Abstract
The release of neurotransmitter via exocytosis is a highly conserved, fundamental feature of nervous system function. At conventional synapses, neurotransmitter release occurs as a brief burst of exocytosis triggered by an action potential. By contrast, at the first synapse of the vertebrate visual pathway, not only is the calcium-dependent release of neurotransmitter typically graded with respect to the presynaptic membrane potential, but release can be maintained throughout the duration of a sustained stimulus. The specializations that provide for graded and sustained release are not well-defined. However, recent advances in our understanding of basic synaptic vesicle dynamics and the calcium sensitivity of the release process at these and other central, glutamatergic neurons have shed some light on the photoreceptor's extraordinary abilities.
The vertebrate photoreceptor is a primary sensory neuron that transmits information in a manner that is graded with respect to presynaptic membrane potential. This highly unusual feature allows small changes, such as the 1 mV drop in membrane potential caused by the absorption of a single photon, to be relayed to second-order neurons and ultimately perceived. In addition, these remarkable neurons have the ability to release neurotransmitter continuously in a stimulus- and calcium-dependent manner. For example, at the dark resting membrane potential, a photoreceptor releases the excitatory neurotransmitter glutamate at a rate of 20–80 vesicles per active zone per second (reviewed in Heidelberger et al. 2005). If maintained at this rate, then during the course of a 10 h period of darkness (e.g. at night), each active zone of a photoreceptor would release as many as several million vesicles! How is such a prodigious output maintained? How do synaptic vesicle dynamics support continuous release? What mechanisms underlie graded release? Recent biophysical studies of photoreceptor exocytosis and synaptic vesicle dynamics provide some clues.
Mechanisms contributing to sustained release
At the ultrastructural level, the active zones of photoreceptors are distinct from those of the typical conventional synapse. Rather than having a loose cluster of 10–100 vesicles at the presynaptic active zone, photoreceptor active zones are marked by the presence of a synaptic ribbon to which a large array of synaptic vesicles are tethered (Fig. 1).

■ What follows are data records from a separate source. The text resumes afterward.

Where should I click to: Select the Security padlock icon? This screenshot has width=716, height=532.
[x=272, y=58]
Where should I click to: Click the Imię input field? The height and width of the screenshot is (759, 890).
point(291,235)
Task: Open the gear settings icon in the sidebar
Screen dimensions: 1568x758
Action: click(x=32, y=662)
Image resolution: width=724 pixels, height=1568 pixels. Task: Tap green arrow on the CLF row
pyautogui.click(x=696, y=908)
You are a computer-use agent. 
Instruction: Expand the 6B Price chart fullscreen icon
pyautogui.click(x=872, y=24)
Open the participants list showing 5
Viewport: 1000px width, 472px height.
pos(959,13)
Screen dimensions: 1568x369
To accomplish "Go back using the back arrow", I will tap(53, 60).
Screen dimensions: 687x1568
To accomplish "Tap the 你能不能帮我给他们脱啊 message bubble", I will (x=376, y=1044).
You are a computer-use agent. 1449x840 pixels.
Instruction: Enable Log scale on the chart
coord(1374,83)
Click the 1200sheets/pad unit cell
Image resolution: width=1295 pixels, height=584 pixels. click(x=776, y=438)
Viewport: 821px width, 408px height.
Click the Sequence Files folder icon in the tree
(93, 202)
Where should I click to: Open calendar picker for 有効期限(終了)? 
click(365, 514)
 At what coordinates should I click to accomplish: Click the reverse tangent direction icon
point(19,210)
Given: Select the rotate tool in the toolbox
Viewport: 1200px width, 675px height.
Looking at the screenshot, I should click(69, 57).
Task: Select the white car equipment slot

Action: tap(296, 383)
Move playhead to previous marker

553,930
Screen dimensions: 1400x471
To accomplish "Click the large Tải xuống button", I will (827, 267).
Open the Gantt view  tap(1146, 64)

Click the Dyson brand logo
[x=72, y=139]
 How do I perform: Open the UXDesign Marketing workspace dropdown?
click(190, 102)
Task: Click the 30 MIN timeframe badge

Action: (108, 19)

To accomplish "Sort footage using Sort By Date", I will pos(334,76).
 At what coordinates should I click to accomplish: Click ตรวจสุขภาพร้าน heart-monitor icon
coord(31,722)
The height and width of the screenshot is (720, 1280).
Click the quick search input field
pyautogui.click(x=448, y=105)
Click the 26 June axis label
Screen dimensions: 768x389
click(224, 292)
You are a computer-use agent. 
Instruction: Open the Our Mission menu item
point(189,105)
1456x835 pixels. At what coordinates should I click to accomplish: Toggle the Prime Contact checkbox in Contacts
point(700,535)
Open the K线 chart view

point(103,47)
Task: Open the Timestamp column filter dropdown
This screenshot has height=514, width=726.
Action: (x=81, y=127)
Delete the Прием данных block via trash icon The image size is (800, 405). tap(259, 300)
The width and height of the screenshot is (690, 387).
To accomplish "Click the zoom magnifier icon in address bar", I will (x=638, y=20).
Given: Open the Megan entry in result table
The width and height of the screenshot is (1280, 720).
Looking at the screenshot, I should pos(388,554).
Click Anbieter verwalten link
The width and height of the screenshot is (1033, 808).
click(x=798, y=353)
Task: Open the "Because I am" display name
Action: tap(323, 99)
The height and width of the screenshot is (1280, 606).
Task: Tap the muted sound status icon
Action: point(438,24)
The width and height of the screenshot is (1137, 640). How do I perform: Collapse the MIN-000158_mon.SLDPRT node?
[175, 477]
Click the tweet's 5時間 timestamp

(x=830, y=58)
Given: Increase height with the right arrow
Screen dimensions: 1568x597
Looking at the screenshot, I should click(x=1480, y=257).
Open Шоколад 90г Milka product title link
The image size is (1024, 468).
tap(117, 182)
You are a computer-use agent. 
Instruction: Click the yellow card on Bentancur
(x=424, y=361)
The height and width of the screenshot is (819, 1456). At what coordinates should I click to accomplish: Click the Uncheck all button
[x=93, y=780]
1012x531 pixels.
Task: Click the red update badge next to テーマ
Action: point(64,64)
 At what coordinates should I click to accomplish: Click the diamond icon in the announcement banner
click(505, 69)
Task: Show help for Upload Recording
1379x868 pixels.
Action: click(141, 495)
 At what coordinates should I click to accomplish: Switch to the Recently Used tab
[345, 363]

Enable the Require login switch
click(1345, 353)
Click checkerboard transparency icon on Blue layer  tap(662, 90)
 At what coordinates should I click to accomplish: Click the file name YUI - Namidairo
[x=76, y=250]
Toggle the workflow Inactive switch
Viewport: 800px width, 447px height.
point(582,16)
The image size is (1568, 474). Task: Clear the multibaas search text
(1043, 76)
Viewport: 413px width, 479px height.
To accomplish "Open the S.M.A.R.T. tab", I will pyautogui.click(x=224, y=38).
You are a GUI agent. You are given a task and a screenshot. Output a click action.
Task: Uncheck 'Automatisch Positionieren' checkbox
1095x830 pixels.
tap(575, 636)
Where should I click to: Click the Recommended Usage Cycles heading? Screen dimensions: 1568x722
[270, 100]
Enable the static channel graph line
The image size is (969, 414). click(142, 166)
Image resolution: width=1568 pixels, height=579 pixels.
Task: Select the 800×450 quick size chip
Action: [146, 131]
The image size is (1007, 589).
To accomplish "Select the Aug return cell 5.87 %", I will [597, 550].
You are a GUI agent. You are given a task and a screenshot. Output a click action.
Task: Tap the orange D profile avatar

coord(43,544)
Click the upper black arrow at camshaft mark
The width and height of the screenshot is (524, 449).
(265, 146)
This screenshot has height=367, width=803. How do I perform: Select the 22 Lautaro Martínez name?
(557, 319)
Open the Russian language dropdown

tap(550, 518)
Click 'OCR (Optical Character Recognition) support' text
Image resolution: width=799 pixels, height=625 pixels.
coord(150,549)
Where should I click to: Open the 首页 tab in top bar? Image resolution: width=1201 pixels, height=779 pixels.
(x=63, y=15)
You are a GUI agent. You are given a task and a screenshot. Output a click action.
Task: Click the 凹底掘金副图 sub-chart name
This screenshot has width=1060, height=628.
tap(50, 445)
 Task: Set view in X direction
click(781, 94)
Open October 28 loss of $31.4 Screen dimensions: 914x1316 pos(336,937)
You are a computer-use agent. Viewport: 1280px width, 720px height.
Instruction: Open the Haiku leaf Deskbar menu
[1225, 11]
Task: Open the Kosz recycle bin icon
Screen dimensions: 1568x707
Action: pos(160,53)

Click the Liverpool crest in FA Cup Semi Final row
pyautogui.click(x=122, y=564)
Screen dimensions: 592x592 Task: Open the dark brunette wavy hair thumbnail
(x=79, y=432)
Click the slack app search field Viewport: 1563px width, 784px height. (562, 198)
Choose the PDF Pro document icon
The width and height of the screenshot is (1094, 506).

For the salamander rod photoreceptor, the number of tethered vesicles may exceed 700 vesicles per active zone (Thoreson et al. 2004), while for the cone, the number may be closer to 100 (Sterling & Matthews, 2005). That the ribbon-associated vesicle population is important for function is shown by: (1) the proper placement of the synaptic ribbons at the plasma membrane is essential for appropriately timed and sized exocytosis (Allwardt et al. 2001; Dick et al. 2003; Van Epps et al. 2004; Khimich et al. 2005), (2) exocytosis occurs preferentially at these cites (Zenisek et al. 2003), and (3) ribbon-associated vesicles fuse during exocytosis (Lenzi et al. 2002). Whether release may additionally occur at extra-ribbon sites remains a matter of debate.
Figure 1. The rod photoreceptor ribbon synapse.
A, electron micrograph of a salamander rod photoreceptor terminal showing two synaptic ribbons (arrows) lined by synaptic vesicles. Numerous vesicles are also present throughout the cytosol. Scale bar, 200 nm. Reproduced with permission from Thoreson et al. (2004), copyright Elsevier. B, schematic diagram of ribbon-style active zone showing ribbon-tethered vesicles and cytoplasmic vesicles. The ribbon-associated, releasable pool can be replenished from the cytoplasmic pool (arrow 1). Following exocytosis (e.g. light grey vesicle at ribbon bottom left), a vesicle can be retrieved to either refill the releasable pool (arrow 2) or join the large cytoplasmic reserve (arrow 3).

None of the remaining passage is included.